Contacted on Thursday, January 9, 2020 by AfricanManager, president of the Tunisian Organization for Consumer Information (OTIC) Lotfi Riahi said this is a dangerous overrun threatening the purchasing power of the Tunisian.
He also reported that his organization had called on the Ministry of Commerce to set a profit margin to combat the dizzying increase in these and other products.
“This 30% increase is unacceptable. A large majority of hypermarkets have been carrying out updating operations lately, under the pretext that prices are free, and that the Commerce Department has no right to intervene, except for the setting of the profit margin.
We also found that many Tunisian consumers are unaware of this recent increase. We must put an end to this kind of abuse,” he said.
On the occasion, Riahi insisted on the importance of the role of the consumer-actor to prevent problems related to consumption.
The price increase, explained by the drop in subsidy, is a major factor in the rise in prices.
OTIC’s president said “we always support consumers, but the organization’s mission is limited to making customers aware of their rights. We also explain to consumers how to make a complaint in the event of a scam,” he noted.
Indeed, the president of the Tunisian organization for Consumer Information (OTIC) stressed the imperative of state intervention to save the deterioration of consumer purchasing power.
He stressed the importance of undertaking major reforms to correct this deterioration of the citizen’s purchasing power.
He added that several factors have generated an impact on the standard of living of the citizen, in particular those belonging to the middle class and the poor.
“Tunisian families are unable to provide for their needs without going into debt. The middle class is the main victim of the soaring prices of several products.
We are now living in an economic situation that is weighing on the quality of life and opportunities of Tunisian citizens,” he noted.
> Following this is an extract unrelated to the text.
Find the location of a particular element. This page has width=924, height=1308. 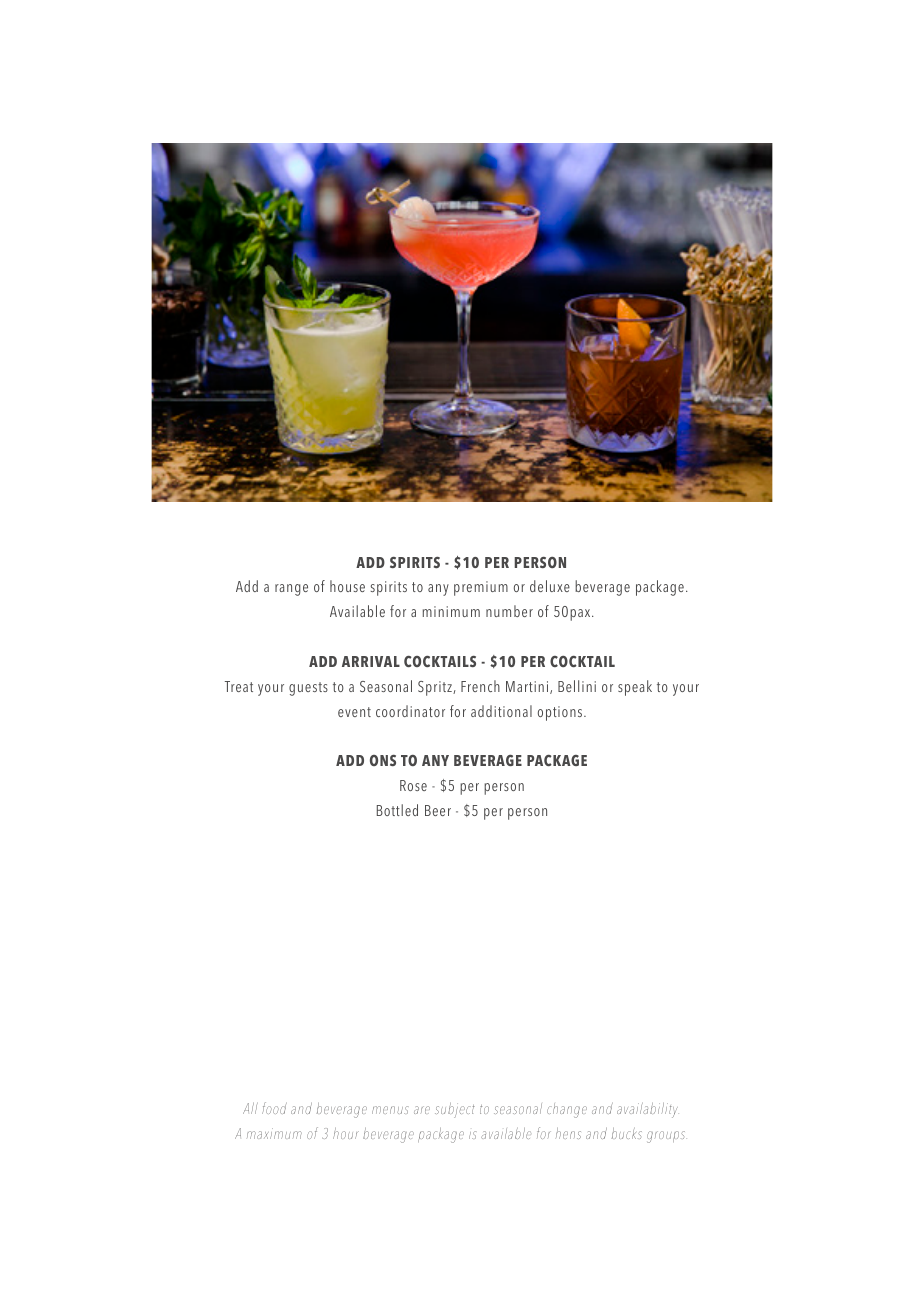

minimum is located at coordinates (451, 611).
The President of OTIC said it is “the reduction of the fuel subsidy in the State budget 2020 that explains the dizzying increase of several basic consumer products.”
INS and BCT, against Chkoundali
It is recalled that that professor in economics Ridha Chkoundali had announced in 2019 that according to World Bank data, the purchasing power of Tunisian citizens has deteriorated by 88% during the period 2010-2018.
This deterioration is mainly explained by the depreciation of the national currency and the surge in prices.
According to him, the depreciation of the dinar has also had negative repercussions on Tunisian society, insofar as it has lost its competitiveness, and also on the State, given that the repayment of its debts weighs heavily on public finances, especially the repayment of interest.
We also recall that the inflation rate in December 2019 went down to 6.1% after a rate of 6.3% last month and 6.5% the month before.
Despite an up and down trend, inflation has been on a resolutely downward trend from 7.5% in December 2018 to 6.1% in December of this year. On average over the whole year 2019, this rate stands at 6.7% against 7.3% in 2018.
It should also be recalled that from the beginning of the year until the end of November 2019, the dinar has increased by 2.6% against the euro and 1% against the US dollar, compared to December 2018.